Mon collègue vient donc de vous présenter le principe de la remédiation à partir de bactéries, mais il existe aussi le procédé ISCR, par ajout de fer, sur lequel les chercheurs du BRGM ont travaillé. Il a ainsi été démontré qu'en Martinique, on pouvait décontaminer jusqu'à 70 % du chlordécone présente dans les sols du sud, mais seulement 20 % dans les sols du nord. Pour les deux techniques se pose la question de l'accessibilité, et l'une comme l'autre sont inefficaces dans les andosols. La taille des particules d'argile allophane qui caractérisent ces sols est en effet de l'ordre de la dizaine ou de la centaine de nanomètres, tandis que celle des bactéries ou des éléments ferreux est supérieure au micron : il est impossible que ceux-ci pénètrent à l'intérieur des particules d'argile.

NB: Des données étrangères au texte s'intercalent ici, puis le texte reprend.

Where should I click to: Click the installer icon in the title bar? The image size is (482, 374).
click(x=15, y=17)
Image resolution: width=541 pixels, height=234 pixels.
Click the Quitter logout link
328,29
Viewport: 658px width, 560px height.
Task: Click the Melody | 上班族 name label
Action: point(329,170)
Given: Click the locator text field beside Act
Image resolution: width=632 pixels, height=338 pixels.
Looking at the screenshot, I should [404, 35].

Or les sols du nord représentent 50 % des sols contaminés. Ces techniques sont donc très intéressantes, et je publie d'ailleurs conjointement avec les chercheurs du BRGM, mais elles ne pourront pas être réellement utiles dans 50 % des sols pollués de Martinique.

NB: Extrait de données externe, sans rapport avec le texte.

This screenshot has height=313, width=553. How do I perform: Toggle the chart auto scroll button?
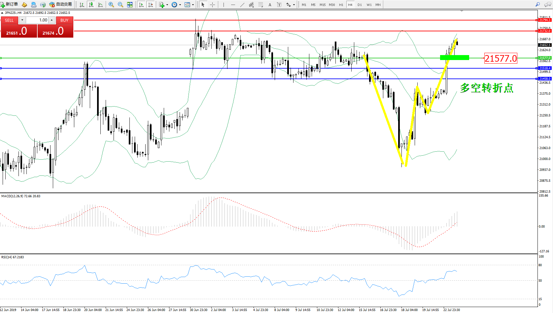pos(141,5)
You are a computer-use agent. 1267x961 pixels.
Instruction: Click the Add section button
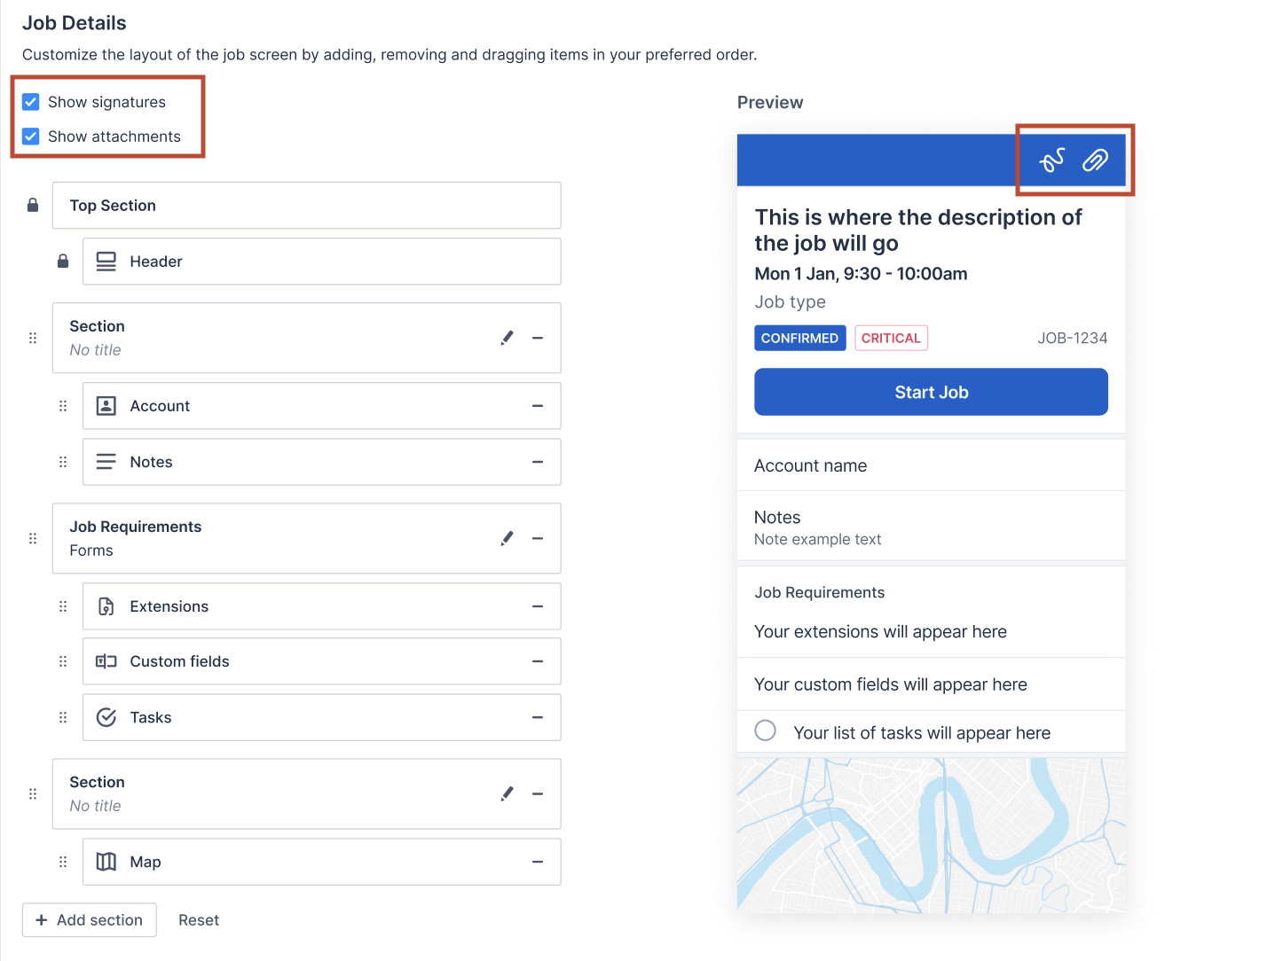89,919

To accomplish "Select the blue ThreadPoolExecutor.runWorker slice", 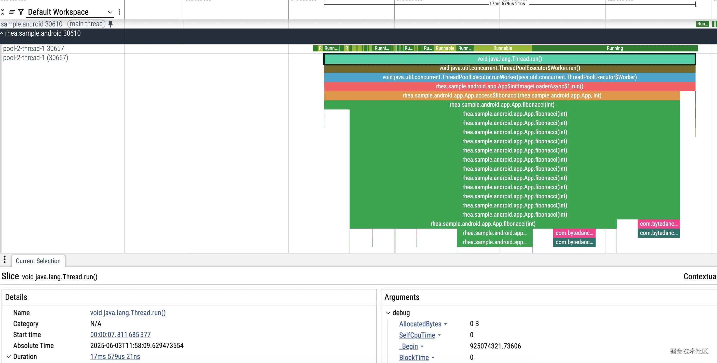I will (x=509, y=77).
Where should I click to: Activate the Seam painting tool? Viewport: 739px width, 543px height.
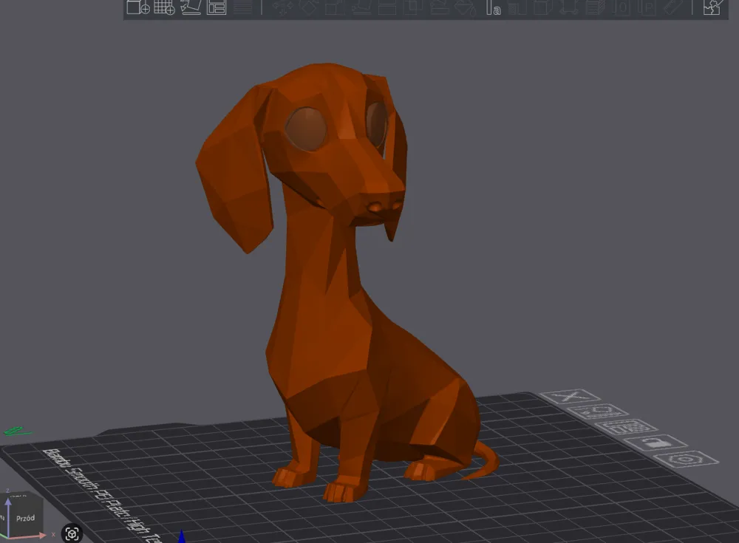(464, 9)
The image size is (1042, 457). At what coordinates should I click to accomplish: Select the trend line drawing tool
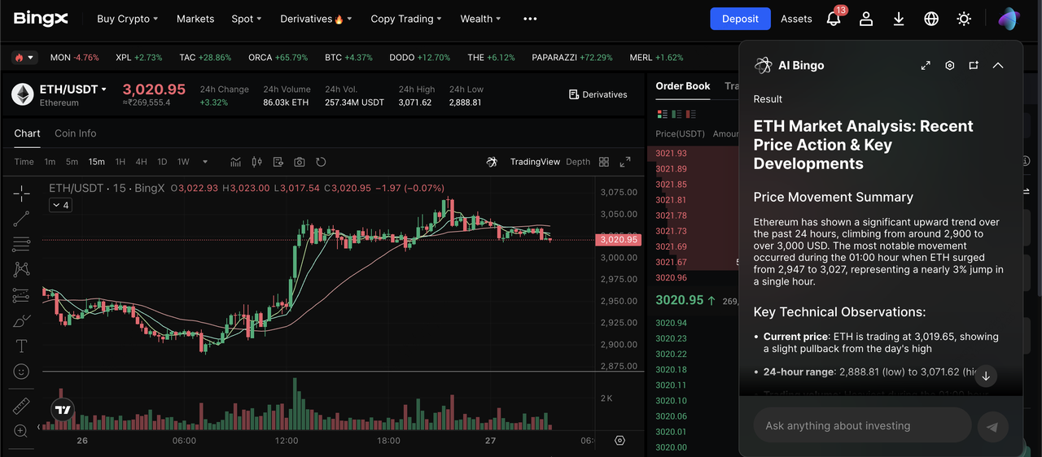point(22,218)
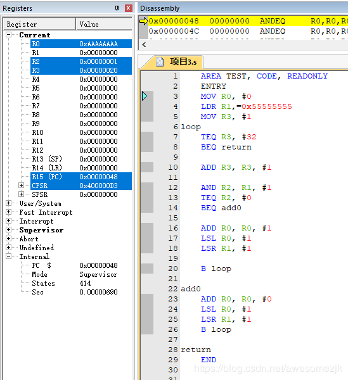Click the yellow current-instruction arrow in Disassembly
The height and width of the screenshot is (380, 348).
pyautogui.click(x=144, y=21)
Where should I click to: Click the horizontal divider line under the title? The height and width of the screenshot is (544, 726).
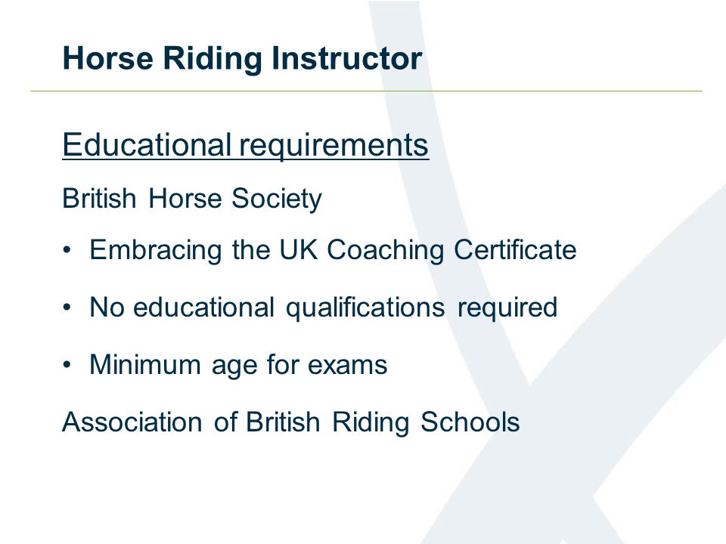pyautogui.click(x=366, y=91)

J'ai donc tenté une autre approche : si on ne peut pas décontaminer, pourquoi ne pas séquestrer ? Ce qui compte, en effet, c'est que la contamination ne soit pas transférée dans l'eau et dans les cultures de consommation. Je précise que, vivant en Martinique depuis seize ans avec ma famille, je me sens totalement concerné par le sujet, imprégné au sens propre comme au sens figuré. Je ne suis pas un chercheur hexagonal qui regarderait le problème de loin. Le principe de la séquestration est de fixer davantage le chlordécone dans le sol pour éviter qu'il ne parte dans l'eau ou dans les plantes que l'on cultive. Assez naturellement, nous nous sommes tournés vers la matière organique, pour laquelle le chlordécone a une grande affinité. Nous avons ainsi mélangé dans des conteneurs de sol entre 3 et 5 % de compost, et nous avons pu montrer que les taux de transfert dans les radis que nous y avions plantés étaient cinq à dix fois plus faibles. La contamination du sol est inchangée, mais l'eau qui percole ou le légume que l'on fait pousser sont moins chargés en chlordécone. Les résultats sont différents selon les cultures, mais les taux de transfert sont systématiquement de deux à cinq fois plus faibles. Cette solution, en attendant d'en trouver d'autres, permettrait aux agriculteurs d'avoir des taux de transfert plus faibles dans les sols contaminés du nord.
Pour conclure, il n'y a pas de solution unique pour résoudre le problème du chlordécone, pas de poudre de perlimpinpin, pour reprendre ce terme cher à quelqu'un que nous connaissons bien. Les techniques ISCR, par exemple, fonctionnent mais uniquement sur des sols plats, car il faut pouvoir créer des conditions anoxiques. Pour réaliser nos études avec le BRGM, nous avions en effet gorgé les parcelles d'eau et les avions recouvertes d'une bâche pour travailler dans des conditions sans oxygène, ce qui n'est possible que sur des sols plats. Pour avancer, il faudra donc ajuster les techniques à la géographie, à la topographie et à la nature des argiles présentes dans les sols.